Loihi enables users to process information up to 1,000 times faster and 10,000 times more efficiently than CPUs for specialized applications like sparse coding, graph search and constraint-satisfaction problems. With the introduction of Pohoiki Beach, researchers can now efficiently scale up novel neural-inspired algorithms — such as sparse coding, simultaneous localization and mapping (SLAM), and path planning — that can learn and adapt based on data inputs. Pohoiki Beach represents a major milestone in Intel’s neuromorphic research, laying the foundation for Intel Labs to scale the architecture to 100 million neurons later this year.

Continuing the gains in power and performance enabled by Moore’s Law will require more than continued process-node scaling. As new complex computing workloads become the norm, there is a growing need for specialized architectures designed for specific applications.

The Pohoiki Beach neuromorphic system demonstrates the benefits of a specialized architecture for emerging applications, including some of the computational problems hardest for the internet of things (IoT) and autonomous devices to support. By using this type of specialized system, as opposed to general-purpose computing technologies, we can expect to realize orders of magnitude gains in speed and efficiency for a range of real-world applications, from autonomous vehicles to smart homes to cybersecurity.

With the introduction of Pohoiki Beach, Intel will allow ecosystem partners worldwide to continue to pioneer the next frontier of neural-inspired algorithmic research.

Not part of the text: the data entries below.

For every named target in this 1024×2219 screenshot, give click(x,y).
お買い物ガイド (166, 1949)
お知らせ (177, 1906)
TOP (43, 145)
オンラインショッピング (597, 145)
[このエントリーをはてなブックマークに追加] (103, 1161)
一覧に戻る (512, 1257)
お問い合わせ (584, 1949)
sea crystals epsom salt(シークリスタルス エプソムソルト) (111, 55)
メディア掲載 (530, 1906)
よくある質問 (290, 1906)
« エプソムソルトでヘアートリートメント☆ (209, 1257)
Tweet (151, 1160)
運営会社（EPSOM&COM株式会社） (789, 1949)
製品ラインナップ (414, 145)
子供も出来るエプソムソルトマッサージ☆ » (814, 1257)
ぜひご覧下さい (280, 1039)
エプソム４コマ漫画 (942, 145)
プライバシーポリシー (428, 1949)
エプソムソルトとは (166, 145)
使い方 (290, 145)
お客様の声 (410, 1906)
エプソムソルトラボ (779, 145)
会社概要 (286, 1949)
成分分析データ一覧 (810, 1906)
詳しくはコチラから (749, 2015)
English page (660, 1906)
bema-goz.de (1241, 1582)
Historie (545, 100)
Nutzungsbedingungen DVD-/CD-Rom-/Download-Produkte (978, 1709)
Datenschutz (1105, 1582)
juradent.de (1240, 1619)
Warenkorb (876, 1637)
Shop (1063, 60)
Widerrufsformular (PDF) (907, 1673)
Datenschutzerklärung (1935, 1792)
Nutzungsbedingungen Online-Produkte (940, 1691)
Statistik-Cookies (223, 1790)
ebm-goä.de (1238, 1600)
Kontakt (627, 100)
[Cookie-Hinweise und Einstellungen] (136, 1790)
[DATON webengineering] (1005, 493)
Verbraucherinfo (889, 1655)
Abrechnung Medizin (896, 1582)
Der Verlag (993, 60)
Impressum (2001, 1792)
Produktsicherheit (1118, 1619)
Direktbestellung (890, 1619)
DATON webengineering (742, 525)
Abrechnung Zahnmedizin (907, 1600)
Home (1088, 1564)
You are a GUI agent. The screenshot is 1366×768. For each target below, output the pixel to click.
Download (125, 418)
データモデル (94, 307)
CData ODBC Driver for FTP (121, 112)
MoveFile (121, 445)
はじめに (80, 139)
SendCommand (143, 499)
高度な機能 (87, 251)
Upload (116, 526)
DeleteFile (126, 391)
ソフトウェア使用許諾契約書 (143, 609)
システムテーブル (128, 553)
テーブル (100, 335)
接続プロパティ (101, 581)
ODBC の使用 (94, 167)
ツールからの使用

With the Loihi chip we’ve been able to demonstrate 109x lower power consumption running a real-time deep learning benchmark compared to a GPU, and 5x lower power consumption compared to specialized IoT inference hardware,” said Chris Eliasmith, co-CEO of Applied Brain Research and professor at University of Waterloo. “Even better, as we scale the network up by 50x, Loihi maintains real-time performance results and uses only 30 percent more power, whereas the IoT hardware uses 500 percent more power and is no longer real-time.”

Later this year, Intel will introduce an even larger Loihi system named Pohoiki Springs, which will build on the Pohoiki Beach architecture to deliver an unprecedented level of performance and efficiency for scaled-up neuromorphic workloads.

Intel’s engineers expect that measurements from these research systems will quantify the gains that are achievable with neuromorphic-computing methods, and will clarify the application areas most suitable for the technology. This research paves the way for the eventual commercialization of neuromorphic technology.